Keeping Yourself Safe Online Beyond Cybersecurity Awareness Month

by Sandra Lee, Senior Director, Sales – Greater China, ASEAN, Korea, Sophos

While October was global Cybersecurity Awareness Month to raise awareness for the importance of protecting ourselves and our businesses online, it takes more than a month of awareness to reduce the risk of a cyberattack. That is why initiatives like that of the Malaysian Government, which allocated RM60 million to bolster the nation’s cybersecurity measures to combat scams and cyberattacks on an ongoing basis are critically important.

However, while the government is making inroads to help the nation become more secure, the onus is on individuals and businesses to do all they can to protect themselves from becoming victims to a range of online criminals through phishing, scams and system breaches.

Here are four simple actions everyone should take to stay safe online:

1. Use Strong Passwords (And A Password Manager)
Stealing passwords continues to be a commonly employed method by criminals seeking unauthorized access. To enhance protection, choose a strong and complex password, thereby making it harder for criminals to hack it.

Also consider using a password manager, which can conveniently store, generate, and auto-fill your passwords, simplifying the practice of using distinct passwords for each of your online accounts.

2. Turn On Multi-Factor Authentication (MFA)
MFA is a security measure that requires additional proof of identity, beyond just a password, to grant you access. Additional proofs of identity could include a one-time passcode, facial recognition, or a fingerprint scan which are much harder for hackers to replicate. This stops unauthorized people from accessing your systems and gaining access to valuable data.

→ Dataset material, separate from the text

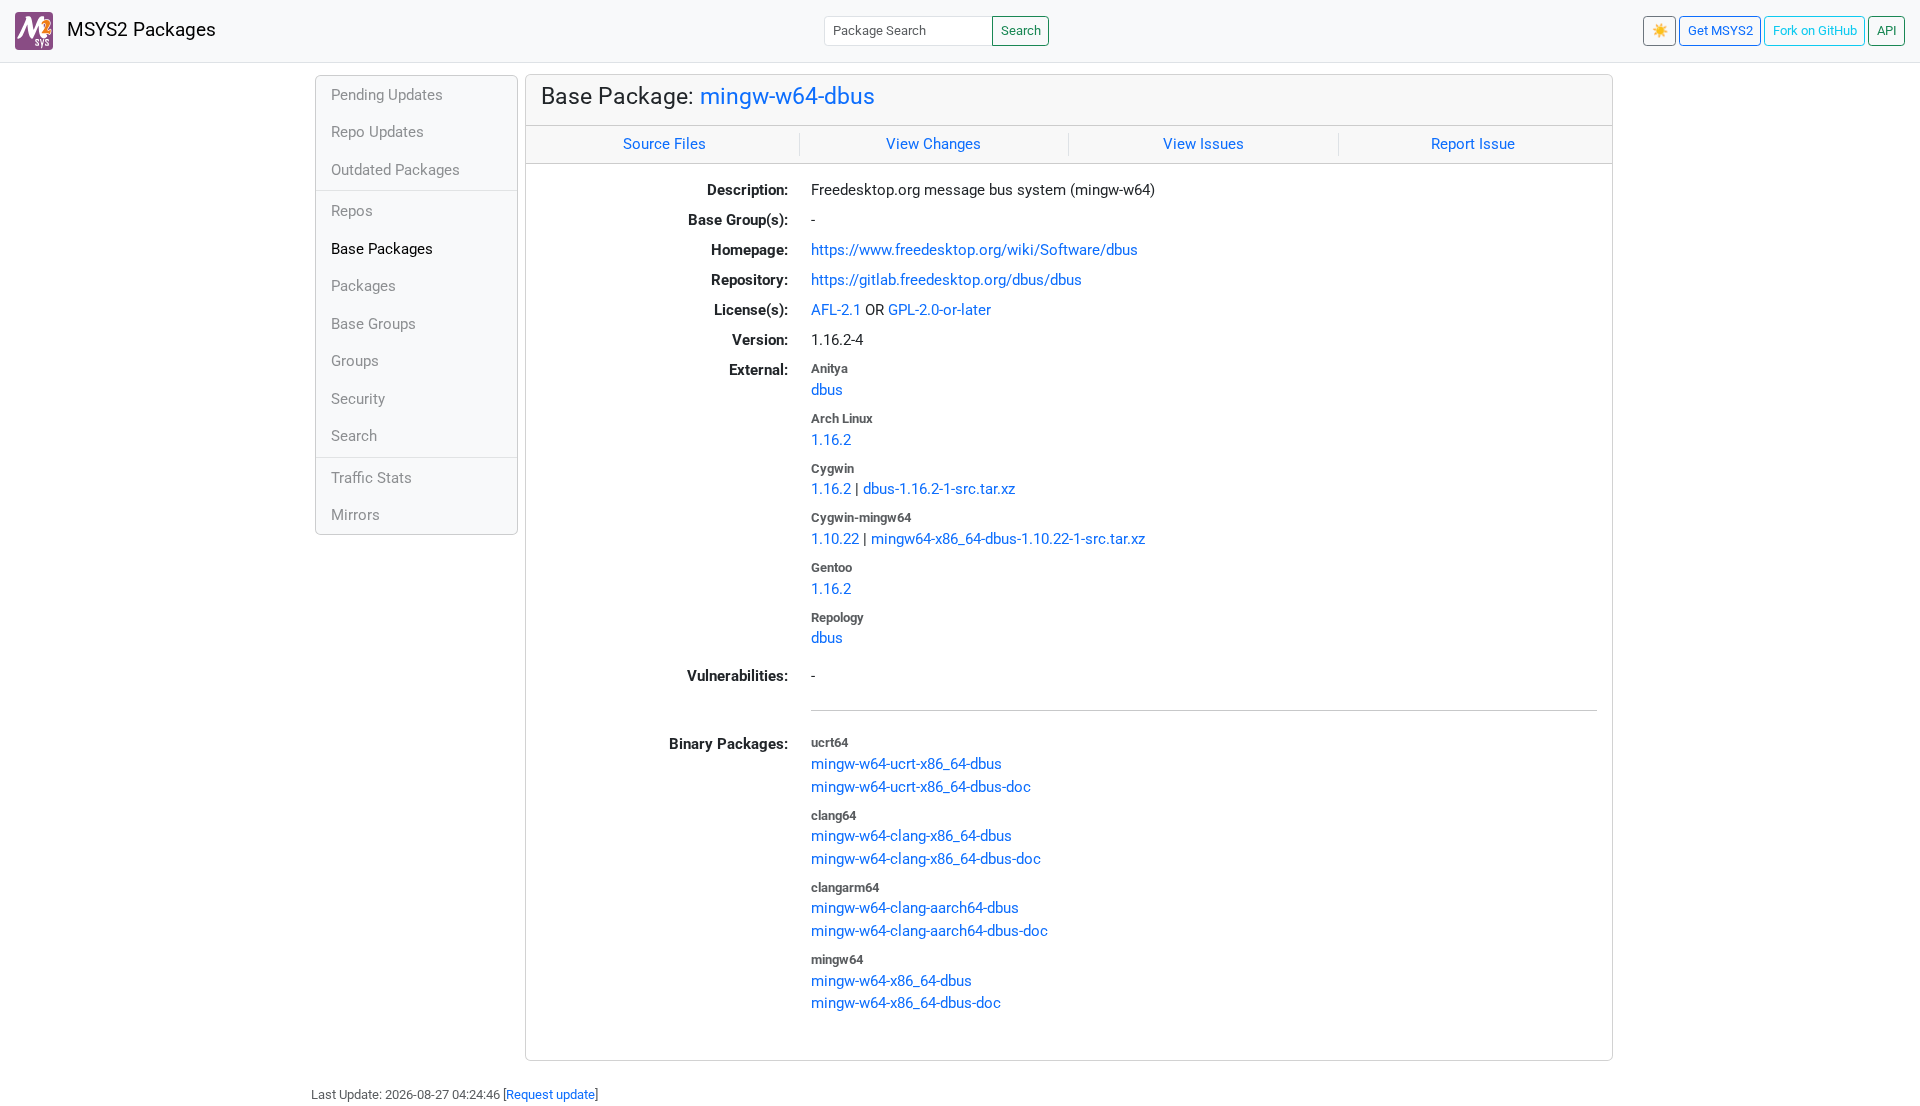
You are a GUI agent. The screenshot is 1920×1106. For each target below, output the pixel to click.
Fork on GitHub (1815, 30)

3. Recognize and Report Phishing Attacks
Earlier this year, Sophos conducted an independent survey of 3,000 IT professionals, into their experiences at the cyber front line. The survey found that 30% of ransomware attacks could be traced back to email as the primary entry point, with phishing ranking as the second most pressing security concern for 2023.

Phishing emails are designed to manipulate individuals into revealing sensitive information or taking actions to help the attackers get access. If you suspect you’ve come across a phishing email, it is crucial to promptly report it to your business’s IT team. By doing so, you contribute to the collective effort of safeguarding others against similar malicious attempts.

4. Update Your Software
The exploitation of unpatched vulnerabilities was the leading root cause of cyber incidents investigated by Sophos in 2022. Staying vigilant with software updates is a vital practice as it makes software less vulnerable to exploitation by malicious actors. Furthermore, updates often introduce new features, enhance security, and improve overall software performance. Therefore, it’s advisable to ensure your software is up to date.

The ramifications of exploited vulnerabilities can be severe, as demonstrated by the incident earlier this year involving millions of MOVEit Transfer users, a system for file storage and sharing.

Beyond Cybersecurity Awareness Month, it’s crucial to keep in mind the importance of protecting our digital presence. By remaining conscious and implementing these practices throughout the year, we can collectively contribute to a safer and more secure digital environment that benefits us all.